Par un arrêt du 7 septembre 2017, la Cour de justice de l’Union européenne précise les modalités de calcul de la distance ouvrant droit à une indemnisation. Des passagers avaient réservé un transport aérien entre Rome et Hambourg comportant une escale à Bruxelles pour atteindre leur destination finale prévue. Le retard important constaté lors de l’atterrissage définitif justifiait une demande de compensation financière fondée sur les dispositions du règlement communautaire applicable aux voyageurs.
Saisi d’un litige relatif au montant de cette créance, l’Amtsgericht de Hambourg interroge la juridiction européenne sur l’interprétation de la notion de distance. Les requérants revendiquent l’intégration de la longueur cumulée des segments de vol réellement effectués afin de bénéficier d’une indemnité pécuniaire plus élevée. Le tribunal allemand cherche à savoir si le calcul repose sur le trajet direct entre le départ et l’arrivée ou sur le parcours physique de l’appareil.
La Cour juge que la distance couvre seulement le trajet entre le premier décollage et la destination finale selon la méthode de la route orthodromique.

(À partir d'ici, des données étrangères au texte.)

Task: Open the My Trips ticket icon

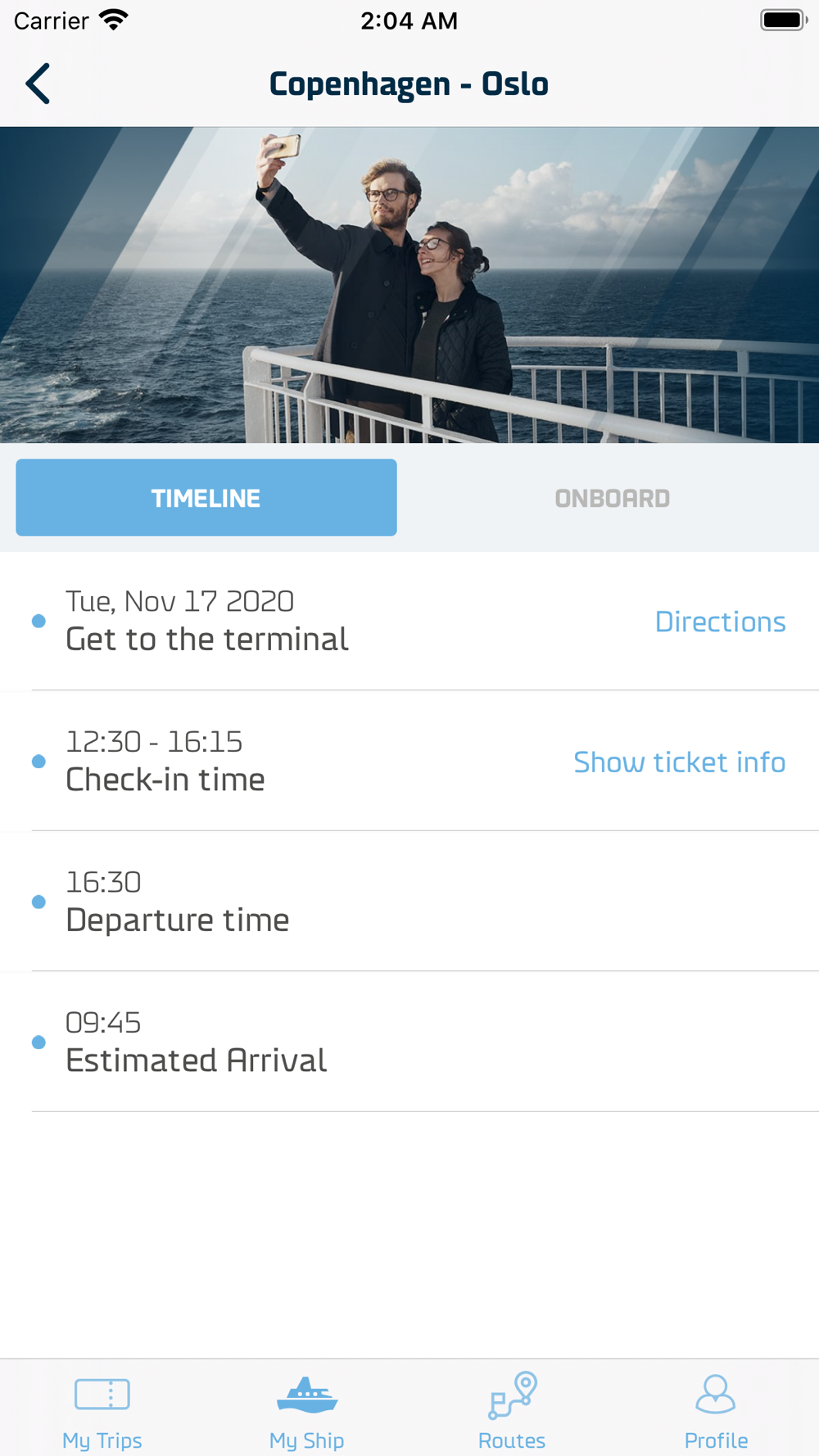Action: (x=102, y=1394)
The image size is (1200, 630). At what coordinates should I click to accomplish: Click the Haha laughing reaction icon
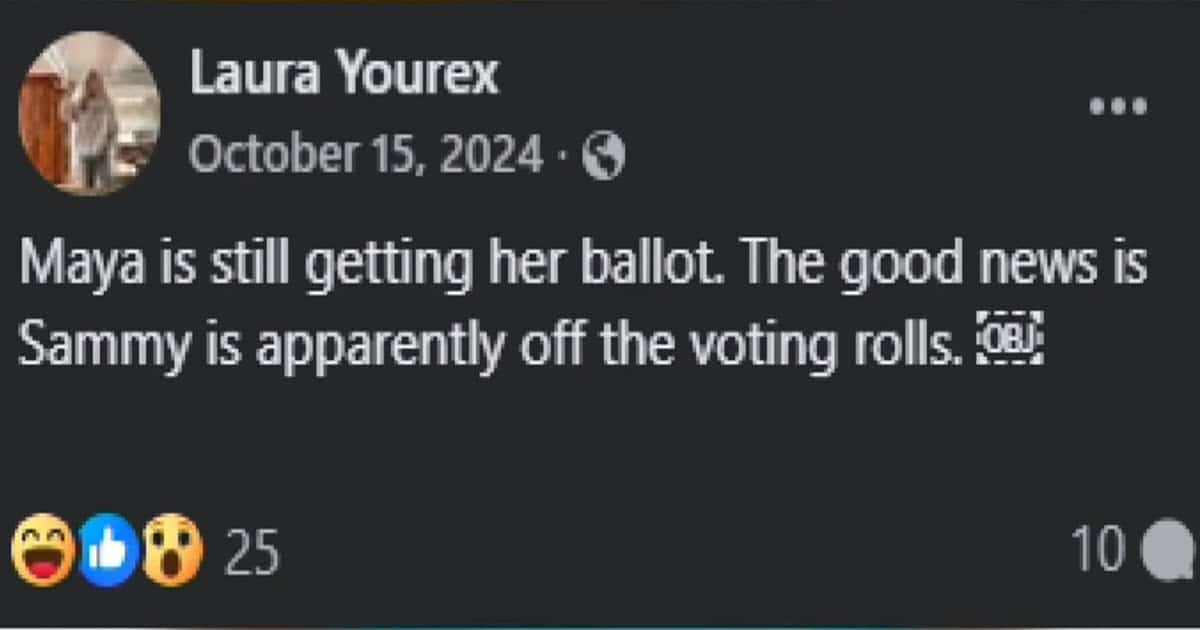click(43, 550)
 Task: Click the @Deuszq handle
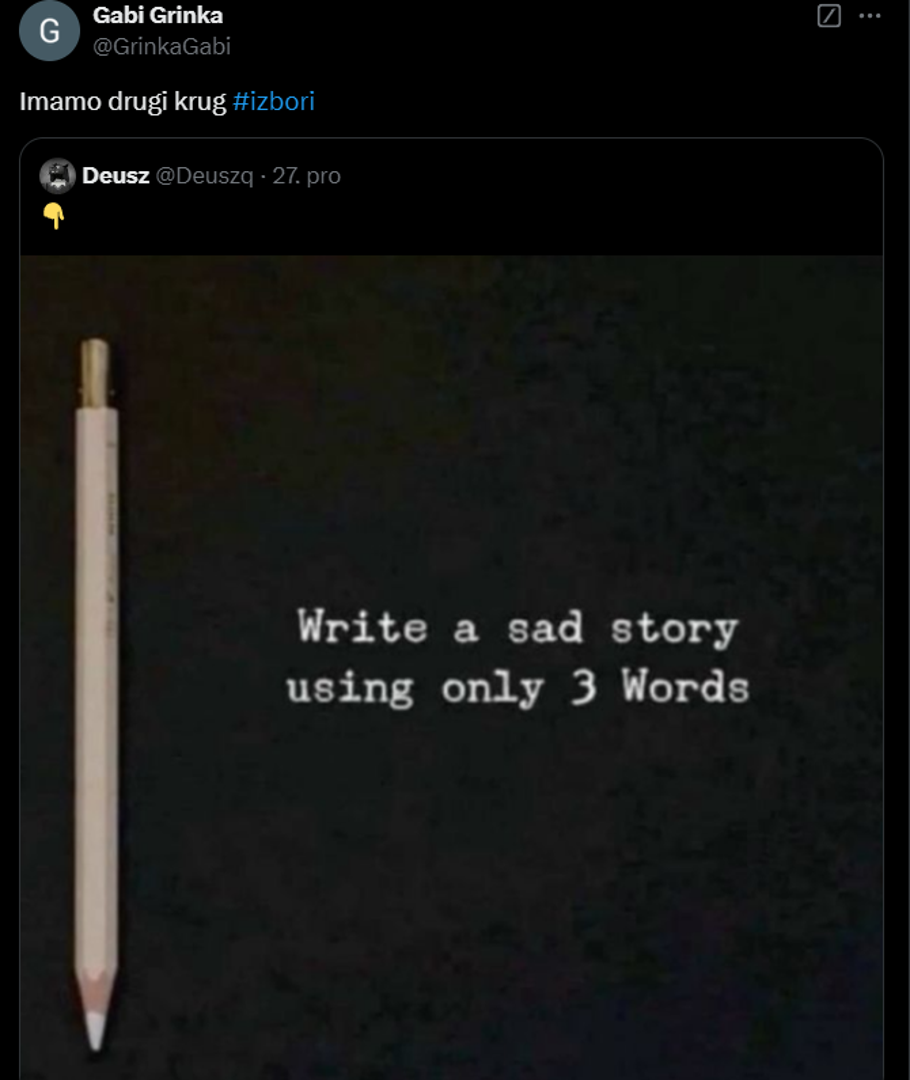pyautogui.click(x=204, y=176)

Cette solution écarte l’influence des escales intermédiaires sur l’évaluation du trajet total accompli par les voyageurs au cours de leur déplacement aérien. L’affirmation d’une méthode de mesure théorique précède l’analyse des justifications liées à la nature même du désagrément subi par les victimes du retard.
I. L’affirmation de la méthode orthodromique comme référence spatiale du transport
A. Le rejet de la distance effectivement parcourue au profit d’une mesure théorique
Le juge européen rappelle que le montant de l’indemnisation varie selon la distance couverte en tenant compte de la dernière destination du passager concerné. Cette mesure doit s’effectuer impérativement selon « la méthode de la route orthodromique » telle que définie par les dispositions techniques du droit de l’Union. La Cour refuse ainsi de prendre en considération la trajectoire réelle de l’appareil pour privilégier une ligne droite imaginaire entre deux points géographiques. Le recours à ce critère géométrique assure une application uniforme de la règle indépendamment des contraintes opérationnelles rencontrées par les différents transporteurs aériens.
B. L’indifférence du trajet réel dans l’appréciation de la destination finale
L’arrêt précise que les textes ne distinguent pas entre les passagers atteignant leur destination par un vol direct ou au moyen de correspondances successives. Le montant de la compensation demeure lié au point d’arrivée final sans que les escales intermédiaires ne puissent augmenter la distance légalement prise en compte. La décision souligne que « d’éventuelles différences dans la distance effectivement parcourue n’influent en elles-mêmes aucunement sur l’ampleur » du désagrément vécu par le voyageur. Cette approche simplifiée du transport avec escale permet de maintenir une structure indemnitaire cohérente et prévisible pour l’ensemble des acteurs du secteur.
II. La justification par la nature forfaitaire du préjudice subi
A. L’assimilation du désagrément indépendamment de la complexité du voyage
La juridiction considère que le préjudice ouvrant droit à réparation réside exclusivement dans la perte de temps subie par rapport à la planification initiale du trajet. Ce désagrément consiste à être « pratiquement privés de la possibilité de réorganiser librement » son déplacement suite à un incident technique ou opérationnel majeur. L’ampleur de la gêne occasionnée n’est pas aggravée par la réalisation d’un trajet plus long ou par l’existence de plusieurs segments de vol. La Cour estime que la distance orthodromique reflète fidèlement l’importance du voyage sans nécessiter une analyse détaillée du parcours effectué par chaque passager.
B. La recherche d’une cohérence indemnitaire garantissant la sécurité juridique
Cette interprétation stricte permet de traiter de manière identique les passagers de vols retardés et ceux dont le transport a été annulé au dernier moment. L’adoption d’un mode de calcul prévisible renforce la sécurité juridique des opérateurs économiques tout en garantissant un niveau élevé de protection des consommateurs européens. Le juge consacre ainsi une vision objective de l’indemnisation forfaitaire qui privilégie la clarté du dispositif sur la précision comptable des kilomètres parcourus. La solution retenue assure que les situations comparables reçoivent un traitement équivalent lors de l’indemnisation des préjudices liés au temps de transport perdu.